In pursuit of the tax-free meal.
Excluding the value of meals from an employee's taxable income while taking a deduction for the cost has been a significant tax saving. No wonder Congress has been systematically chipping away at the treatment of tax-free meals during the last ten years. The Deficit Reduction Act of 1984 (DEFRA) limited cash payments of supper money to actual reimbursement of meals consumed during the overtime period. The Tax Reform Act of 1986 (TRA `86) severely restricted the meal exclusion by eliminating deductions for the quiet business meal where business is not actively discussed. The rules for determining when employer reimbursements can be excluded from the employee's income were tightened in the Family Support Act of 1988.
Finally, in April 1994, the IRS industry Specialization Program instructed agents to look closely and unfavorably at the exclusion of most overtime meals whether supplied in kind or as a cash reimbursement.
At the same time, the IRS indicated employers who failed to withhold and remit payroll taxes on overtime meals should not be able to avoid penalties by simply asserting there was a reasonable belief amounts would be excludable. At a minimum, an employer must be able to demonstrate it ascertained the applicable law and applied it to the particular facts. As a result, many employers who routinely pay overtime meal allowances may find themselves paying additional taxes and penalties for failure to withhold on overtime meals treated as excludable fringe benefits. Since the income tax deduction for the meals would not have been limited by the IRC Sec. 274(n) 50%. reduction imposed on most meals, there would be no offsetting reduction of Federal income tax liability to minimize the impact of the payroll tax assessment.
Excluding Overtime Meal
Prior to 1985, many items paid to employees as fringe benefits were not treated as gross income. DEFRA amended IRC Sec. 61(a) to include many fringe benefits in the definition of gross income. Related code sections also were amended to make includable fringe benefits subject to FICA, FUTA (unemployment), and withholding of Federal income taxes. At the same time, DEFRA added IRC Sec. 132 to provide that certain fringe benefits would be excluded by statute from gross income. Excluded benefits are not subject to FICA, FUTA, and withholding.
IRC Sec. 132 excludes the following from an employee's gross income:
* Services provided by the employer at no additional cost, such as standby air transportation.
* Qualified employee discounts.
* Working condition fringes.
* De minimis fringes.
* Qualified transportation fringes.
* Qualified moving expense reimbursements.
Occasional overtime meals, whether reimbursed or provided in-kind, are one of the excludable de minimis fringe benefits. Overtime meals excluded under this section are deductible in full to the employer, without regard to the 50% reduction for meals, and are not subject to payroll tax withholding.
The regulations under IRC Sec. 132 allow both meals provided in kind and cash reimbursements for overtime meal money to be excluded from the employee's income if --
* provided on an occasional basis;
* provided to enable the employee to work overtime; and
* the meal (whether provided in-kind or as meal money) is consumed during the period the employee works overtime;
These criteria must be applied on an employee-by-employee basis.

* _WORK TO DO_
1 > According to the article on tax-free meals, what did the Deficit Reduction Act of 1984 limit cash payments of supper money to?
2 > Reproduce the article on tax-free meals starting with "Excluding Overtime Meal" and going on through "Qualified transportation fringes.", substituting "standby rail travel" for "standby air transportation".
The listing is separate material, unconnected to the article on tax-free meals.

* _GIVEN RECORDS_

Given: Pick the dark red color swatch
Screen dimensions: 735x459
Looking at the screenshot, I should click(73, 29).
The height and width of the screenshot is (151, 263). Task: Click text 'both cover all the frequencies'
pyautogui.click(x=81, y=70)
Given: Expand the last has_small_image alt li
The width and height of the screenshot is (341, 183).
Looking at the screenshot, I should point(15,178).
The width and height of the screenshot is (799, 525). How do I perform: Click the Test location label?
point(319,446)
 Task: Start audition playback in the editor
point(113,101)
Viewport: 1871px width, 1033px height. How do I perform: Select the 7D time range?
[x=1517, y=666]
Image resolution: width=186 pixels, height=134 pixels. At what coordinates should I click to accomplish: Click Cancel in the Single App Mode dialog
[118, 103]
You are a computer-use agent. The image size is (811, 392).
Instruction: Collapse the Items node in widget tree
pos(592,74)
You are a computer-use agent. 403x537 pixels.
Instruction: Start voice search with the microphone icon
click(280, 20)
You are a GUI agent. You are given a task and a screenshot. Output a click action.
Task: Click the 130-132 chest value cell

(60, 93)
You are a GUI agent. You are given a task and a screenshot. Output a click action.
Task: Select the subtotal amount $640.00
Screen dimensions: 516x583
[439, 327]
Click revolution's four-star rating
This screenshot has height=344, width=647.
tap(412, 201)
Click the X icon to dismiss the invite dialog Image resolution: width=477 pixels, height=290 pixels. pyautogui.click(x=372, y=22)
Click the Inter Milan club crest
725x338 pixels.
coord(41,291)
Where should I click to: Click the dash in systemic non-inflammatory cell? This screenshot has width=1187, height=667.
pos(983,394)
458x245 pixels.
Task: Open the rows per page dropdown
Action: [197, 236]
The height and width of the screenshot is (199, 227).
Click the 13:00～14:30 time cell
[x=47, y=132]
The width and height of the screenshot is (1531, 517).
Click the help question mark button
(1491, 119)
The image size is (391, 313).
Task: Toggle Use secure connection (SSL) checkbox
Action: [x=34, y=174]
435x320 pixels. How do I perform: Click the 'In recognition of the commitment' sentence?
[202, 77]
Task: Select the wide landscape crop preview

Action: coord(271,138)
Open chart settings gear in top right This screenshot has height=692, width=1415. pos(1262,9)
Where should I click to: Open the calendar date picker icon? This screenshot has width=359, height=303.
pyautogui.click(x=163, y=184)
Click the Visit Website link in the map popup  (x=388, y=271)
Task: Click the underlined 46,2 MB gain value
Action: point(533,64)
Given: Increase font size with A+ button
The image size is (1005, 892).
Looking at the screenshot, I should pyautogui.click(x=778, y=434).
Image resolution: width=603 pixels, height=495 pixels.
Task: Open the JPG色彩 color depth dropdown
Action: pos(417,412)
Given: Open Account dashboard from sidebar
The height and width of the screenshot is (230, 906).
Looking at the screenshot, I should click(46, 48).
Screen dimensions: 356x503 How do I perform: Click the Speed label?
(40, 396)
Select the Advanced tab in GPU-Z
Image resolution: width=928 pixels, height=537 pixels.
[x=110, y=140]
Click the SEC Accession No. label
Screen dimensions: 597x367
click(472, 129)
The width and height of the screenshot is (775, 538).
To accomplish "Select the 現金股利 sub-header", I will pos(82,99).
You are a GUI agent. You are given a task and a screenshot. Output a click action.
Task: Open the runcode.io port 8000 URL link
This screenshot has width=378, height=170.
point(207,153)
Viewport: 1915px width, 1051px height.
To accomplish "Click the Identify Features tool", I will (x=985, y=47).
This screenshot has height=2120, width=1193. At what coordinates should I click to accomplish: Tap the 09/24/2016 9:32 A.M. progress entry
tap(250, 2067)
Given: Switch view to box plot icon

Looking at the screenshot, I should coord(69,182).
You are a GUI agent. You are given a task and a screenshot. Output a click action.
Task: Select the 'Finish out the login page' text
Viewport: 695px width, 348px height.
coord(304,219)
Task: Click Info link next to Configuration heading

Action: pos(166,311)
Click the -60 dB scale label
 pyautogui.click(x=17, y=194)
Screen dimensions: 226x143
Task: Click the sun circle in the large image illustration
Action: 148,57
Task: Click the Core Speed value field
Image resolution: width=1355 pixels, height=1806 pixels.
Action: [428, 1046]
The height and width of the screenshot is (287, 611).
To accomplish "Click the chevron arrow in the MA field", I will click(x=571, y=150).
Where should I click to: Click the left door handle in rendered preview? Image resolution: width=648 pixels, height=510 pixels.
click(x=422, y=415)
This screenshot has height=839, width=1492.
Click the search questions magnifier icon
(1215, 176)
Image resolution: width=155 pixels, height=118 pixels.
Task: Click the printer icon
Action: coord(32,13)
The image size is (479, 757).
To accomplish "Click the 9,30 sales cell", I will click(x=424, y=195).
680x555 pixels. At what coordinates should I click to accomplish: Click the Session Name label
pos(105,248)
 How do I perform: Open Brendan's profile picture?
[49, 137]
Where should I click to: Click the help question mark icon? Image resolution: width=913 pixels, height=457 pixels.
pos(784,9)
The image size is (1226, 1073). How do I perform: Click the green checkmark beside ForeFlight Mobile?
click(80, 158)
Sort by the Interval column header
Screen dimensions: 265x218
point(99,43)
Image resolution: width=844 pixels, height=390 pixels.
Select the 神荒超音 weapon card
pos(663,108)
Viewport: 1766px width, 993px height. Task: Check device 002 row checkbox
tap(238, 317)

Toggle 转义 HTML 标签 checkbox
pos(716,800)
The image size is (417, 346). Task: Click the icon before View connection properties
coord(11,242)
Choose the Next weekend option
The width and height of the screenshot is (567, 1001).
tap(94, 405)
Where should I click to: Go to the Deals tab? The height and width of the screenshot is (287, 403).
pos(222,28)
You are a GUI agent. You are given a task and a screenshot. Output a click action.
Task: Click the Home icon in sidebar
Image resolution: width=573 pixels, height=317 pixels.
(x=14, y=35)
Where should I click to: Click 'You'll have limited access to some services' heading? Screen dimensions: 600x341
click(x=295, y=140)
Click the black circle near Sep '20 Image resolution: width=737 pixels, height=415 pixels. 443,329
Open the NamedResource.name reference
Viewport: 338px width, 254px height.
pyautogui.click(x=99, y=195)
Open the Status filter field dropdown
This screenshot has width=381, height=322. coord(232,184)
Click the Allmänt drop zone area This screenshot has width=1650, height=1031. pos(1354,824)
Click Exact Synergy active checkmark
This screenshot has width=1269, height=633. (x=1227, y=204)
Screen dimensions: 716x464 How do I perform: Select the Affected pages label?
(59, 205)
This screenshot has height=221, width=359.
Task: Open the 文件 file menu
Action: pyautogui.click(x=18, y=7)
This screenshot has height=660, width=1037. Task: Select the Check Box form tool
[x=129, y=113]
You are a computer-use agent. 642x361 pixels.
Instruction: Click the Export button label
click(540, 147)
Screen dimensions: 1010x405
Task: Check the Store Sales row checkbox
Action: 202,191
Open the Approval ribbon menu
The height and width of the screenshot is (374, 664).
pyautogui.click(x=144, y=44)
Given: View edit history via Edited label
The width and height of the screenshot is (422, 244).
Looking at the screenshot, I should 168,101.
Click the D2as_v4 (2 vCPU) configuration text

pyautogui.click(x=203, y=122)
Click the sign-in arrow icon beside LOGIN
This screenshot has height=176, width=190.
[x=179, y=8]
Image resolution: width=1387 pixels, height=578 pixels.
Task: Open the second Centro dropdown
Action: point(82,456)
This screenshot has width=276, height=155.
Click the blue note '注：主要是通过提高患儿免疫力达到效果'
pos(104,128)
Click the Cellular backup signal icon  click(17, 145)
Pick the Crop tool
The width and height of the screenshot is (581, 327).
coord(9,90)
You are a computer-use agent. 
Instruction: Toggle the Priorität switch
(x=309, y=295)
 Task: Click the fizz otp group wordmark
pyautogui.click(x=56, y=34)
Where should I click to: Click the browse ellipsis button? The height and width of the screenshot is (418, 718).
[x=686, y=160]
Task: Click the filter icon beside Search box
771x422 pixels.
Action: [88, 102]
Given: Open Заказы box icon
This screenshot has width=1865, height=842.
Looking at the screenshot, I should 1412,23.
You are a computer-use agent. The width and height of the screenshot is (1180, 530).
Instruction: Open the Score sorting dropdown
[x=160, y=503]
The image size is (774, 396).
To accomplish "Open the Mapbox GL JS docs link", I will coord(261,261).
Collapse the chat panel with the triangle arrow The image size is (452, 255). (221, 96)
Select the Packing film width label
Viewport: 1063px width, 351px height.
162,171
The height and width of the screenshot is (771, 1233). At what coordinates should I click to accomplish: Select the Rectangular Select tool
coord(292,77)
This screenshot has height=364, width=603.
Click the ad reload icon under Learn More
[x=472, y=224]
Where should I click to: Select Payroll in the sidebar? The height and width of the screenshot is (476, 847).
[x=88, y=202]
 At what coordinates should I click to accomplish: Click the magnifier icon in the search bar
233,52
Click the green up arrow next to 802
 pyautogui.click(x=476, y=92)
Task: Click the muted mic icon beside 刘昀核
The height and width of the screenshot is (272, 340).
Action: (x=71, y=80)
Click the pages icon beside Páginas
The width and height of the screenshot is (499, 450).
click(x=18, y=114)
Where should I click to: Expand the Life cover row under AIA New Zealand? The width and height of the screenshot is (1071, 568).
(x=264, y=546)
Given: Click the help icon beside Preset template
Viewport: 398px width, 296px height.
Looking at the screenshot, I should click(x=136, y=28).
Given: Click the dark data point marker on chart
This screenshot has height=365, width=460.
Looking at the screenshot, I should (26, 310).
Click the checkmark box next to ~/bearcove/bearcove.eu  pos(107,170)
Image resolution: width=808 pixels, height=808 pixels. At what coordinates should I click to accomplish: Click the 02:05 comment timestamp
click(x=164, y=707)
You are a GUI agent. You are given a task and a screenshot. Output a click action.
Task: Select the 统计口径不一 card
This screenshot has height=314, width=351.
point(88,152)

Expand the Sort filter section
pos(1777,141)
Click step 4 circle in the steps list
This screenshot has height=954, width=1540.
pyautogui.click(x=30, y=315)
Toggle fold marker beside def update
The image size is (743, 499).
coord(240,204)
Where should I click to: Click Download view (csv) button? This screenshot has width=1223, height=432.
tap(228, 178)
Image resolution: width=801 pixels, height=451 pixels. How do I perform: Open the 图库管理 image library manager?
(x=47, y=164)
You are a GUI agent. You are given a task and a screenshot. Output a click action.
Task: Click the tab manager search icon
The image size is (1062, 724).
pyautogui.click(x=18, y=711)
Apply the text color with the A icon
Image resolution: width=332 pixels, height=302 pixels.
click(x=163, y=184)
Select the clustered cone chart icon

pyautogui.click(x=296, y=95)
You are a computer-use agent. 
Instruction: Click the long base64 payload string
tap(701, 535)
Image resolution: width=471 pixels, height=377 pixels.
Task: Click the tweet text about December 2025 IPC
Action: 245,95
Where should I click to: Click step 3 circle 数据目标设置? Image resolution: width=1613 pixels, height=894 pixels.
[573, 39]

* _SOLVED TASKS_
1 > Actual reimbursement of meals consumed during the overtime period.

2 >
Excluding Overtime Meal
Prior to 1985, many items paid to employees as fringe benefits were not treated as gross income. DEFRA amended IRC Sec. 61(a) to include many fringe benefits in the definition of gross income. Related code sections also were amended to make includable fringe benefits subject to FICA, FUTA (unemployment), and withholding of Federal income taxes. At the same time, DEFRA added IRC Sec. 132 to provide that certain fringe benefits would be excluded by statute from gross income. Excluded benefits are not subject to FICA, FUTA, and withholding.
IRC Sec. 132 excludes the following from an employee's gross income:
* Services provided by the employer at no additional cost, such as standby rail travel.
* Qualified employee discounts.
* Working condition fringes.
* De minimis fringes.
* Qualified transportation fringes.